# [ASSIGNED TASK]
Print every entry below exactly, leaving out the pictures.

# [DATA TO PROCESS]
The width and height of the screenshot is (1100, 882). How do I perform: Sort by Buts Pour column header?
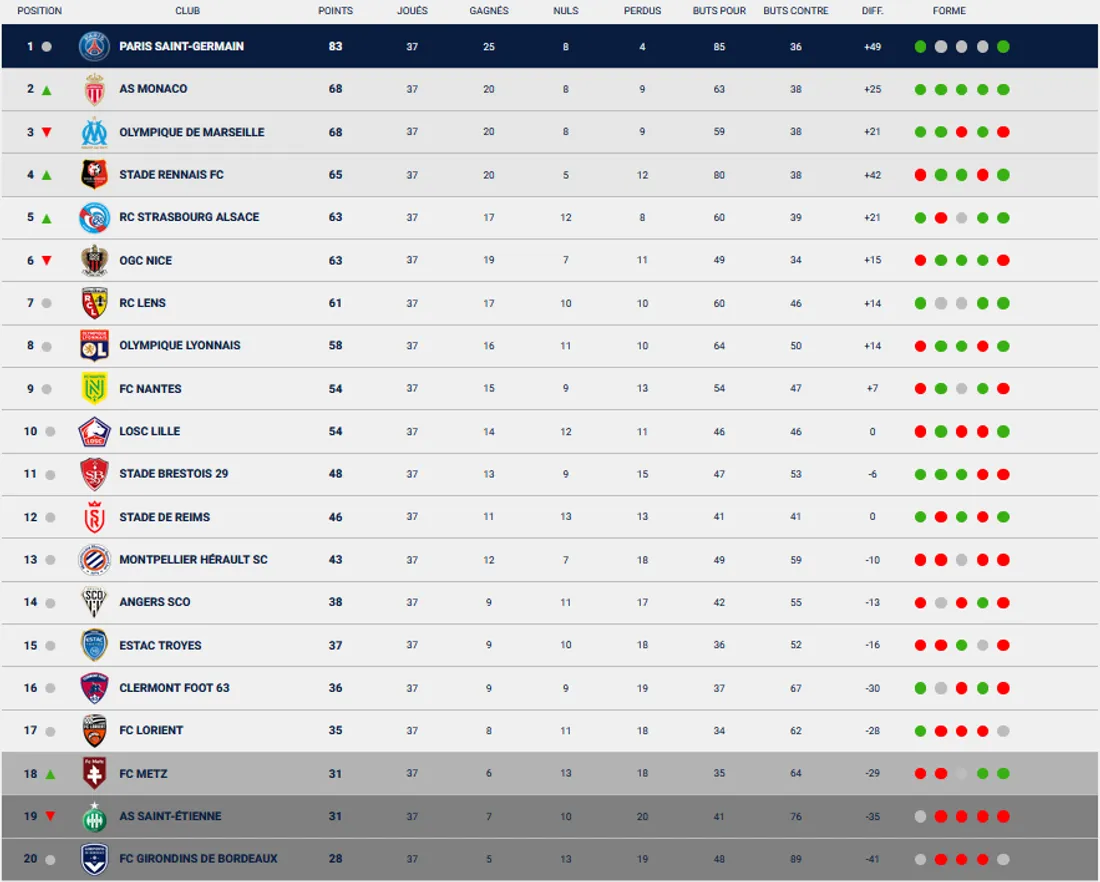tap(719, 11)
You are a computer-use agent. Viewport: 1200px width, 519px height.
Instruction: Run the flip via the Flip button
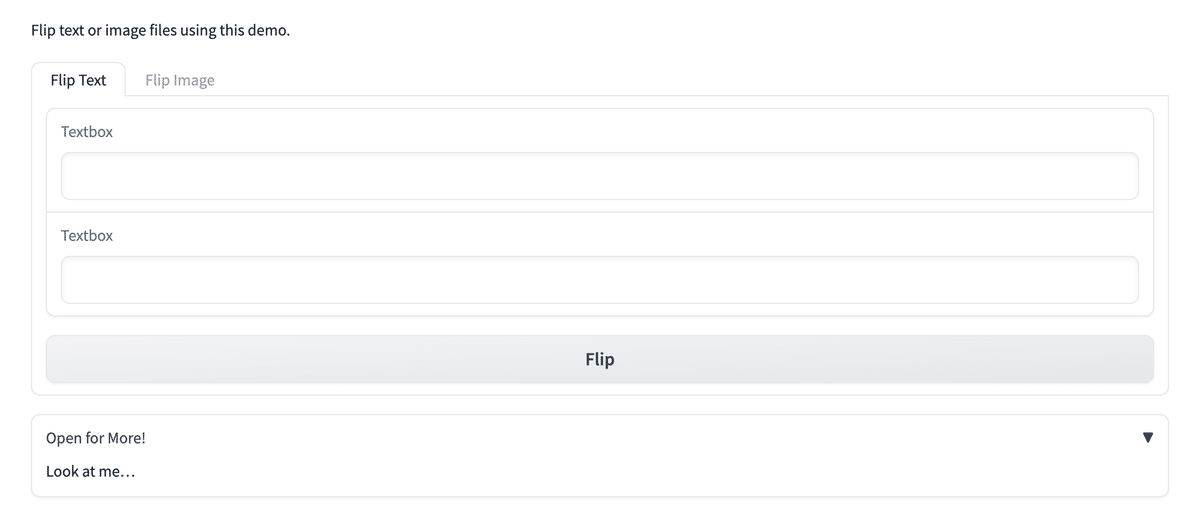click(599, 359)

# [RESULT]
The width and height of the screenshot is (1100, 882). How do I perform: Sort by Buts Pour column header?
tap(719, 11)
You are a computer-use agent. Viewport: 1200px width, 519px height.
Instruction: Run the flip via the Flip button
click(599, 359)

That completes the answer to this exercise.